Right idea, but each time that you have written $n^2$ it ought to be just $n$ (not squared).

Why?? Istn't $1+2+...+n=\frac{n(n+1)}{2}$ and we take for the left inequality $n$ times $\frac1{\sqrt{n^2+n}}$ and for the second $n$ times $\frac{1}{\sqrt{n^2+1}}$ ??Or am I wrong?? (Thinking)

 

[Opalg]

Why?? Isn't $1+2+...+n=\frac{n(n+1)}{2}$ and we take for the left inequality $n$ times $\frac1{\sqrt{n^2+n}}$ and for the second $n$ times $\frac{1}{\sqrt{n^2+1}}$ ?? Or am I wrong?? (Thinking)

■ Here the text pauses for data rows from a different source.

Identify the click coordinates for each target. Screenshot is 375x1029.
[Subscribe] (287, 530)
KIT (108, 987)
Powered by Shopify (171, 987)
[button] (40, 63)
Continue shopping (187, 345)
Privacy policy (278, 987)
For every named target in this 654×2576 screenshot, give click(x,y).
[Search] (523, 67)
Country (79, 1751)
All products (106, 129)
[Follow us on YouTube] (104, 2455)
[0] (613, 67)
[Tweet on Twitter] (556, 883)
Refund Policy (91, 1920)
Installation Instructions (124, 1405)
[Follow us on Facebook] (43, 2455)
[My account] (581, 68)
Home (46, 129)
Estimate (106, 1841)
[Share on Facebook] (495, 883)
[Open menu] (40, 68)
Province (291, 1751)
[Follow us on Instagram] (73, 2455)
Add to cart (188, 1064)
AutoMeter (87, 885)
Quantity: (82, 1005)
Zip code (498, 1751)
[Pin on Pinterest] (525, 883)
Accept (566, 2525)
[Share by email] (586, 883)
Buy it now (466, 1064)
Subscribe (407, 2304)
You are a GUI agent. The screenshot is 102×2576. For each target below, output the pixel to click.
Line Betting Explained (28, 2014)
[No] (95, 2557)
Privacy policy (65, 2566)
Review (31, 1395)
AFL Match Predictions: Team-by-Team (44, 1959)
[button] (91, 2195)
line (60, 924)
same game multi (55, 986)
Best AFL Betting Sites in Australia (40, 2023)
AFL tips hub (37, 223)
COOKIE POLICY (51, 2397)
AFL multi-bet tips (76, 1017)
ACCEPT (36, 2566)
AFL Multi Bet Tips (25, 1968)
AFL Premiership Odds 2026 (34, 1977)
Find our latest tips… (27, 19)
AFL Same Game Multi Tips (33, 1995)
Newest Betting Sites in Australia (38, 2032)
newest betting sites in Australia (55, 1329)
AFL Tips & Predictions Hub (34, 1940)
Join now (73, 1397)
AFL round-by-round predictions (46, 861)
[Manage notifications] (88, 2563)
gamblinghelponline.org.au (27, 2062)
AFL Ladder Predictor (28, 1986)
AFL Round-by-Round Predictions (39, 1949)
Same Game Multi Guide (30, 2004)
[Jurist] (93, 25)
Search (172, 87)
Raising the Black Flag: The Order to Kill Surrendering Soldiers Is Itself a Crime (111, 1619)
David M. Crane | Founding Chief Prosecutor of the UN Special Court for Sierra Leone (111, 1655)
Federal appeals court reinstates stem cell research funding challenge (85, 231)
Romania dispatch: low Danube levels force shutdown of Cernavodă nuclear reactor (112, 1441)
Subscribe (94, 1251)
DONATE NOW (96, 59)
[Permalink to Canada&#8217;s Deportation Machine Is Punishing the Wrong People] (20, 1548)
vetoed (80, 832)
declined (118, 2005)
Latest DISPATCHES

Take it more slowly: $$\begin{aligned}a_{n} &=\frac{1}{\sqrt{n^2+1}}+\frac{2}{\sqrt{n^2+2}}+ \ldots +\frac{n}{\sqrt{n^2+n}} \\ &\geqslant \frac{1}{\sqrt{n^2+n}}+\frac{2}{\sqrt{n^2+n}}+ \ldots +\frac{n}{\sqrt{n^2+n}} \\ &= \frac{1}{\sqrt{n^2+n}}(1+2+\ldots +n) = \frac{n(n+1)}{2\sqrt{n^2+n}}. \end{aligned}$$

 

[evinda]

Take it more slowly: $$\begin{aligned}a_{n} &=\frac{1}{\sqrt{n^2+1}}+\frac{2}{\sqrt{n^2+2}}+ \ldots +\frac{n}{\sqrt{n^2+n}} \\ &\geqslant \frac{1}{\sqrt{n^2+n}}+\frac{2}{\sqrt{n^2+n}}+ \ldots +\frac{n}{\sqrt{n^2+n}} \\ &= \frac{1}{\sqrt{n^2+n}}(1+2+\ldots +n) = \frac{n(n+1)}{2\sqrt{n^2+n}}. \end{aligned}$$

Ok..I understand...So,can I use the relation:
$$\frac{n(n+1)}{2\sqrt{n^2+n}} \leq a_{n} \leq \frac{n(n+1)}{2\sqrt{n^2+1}}$$ to conclude that the sequence diverges??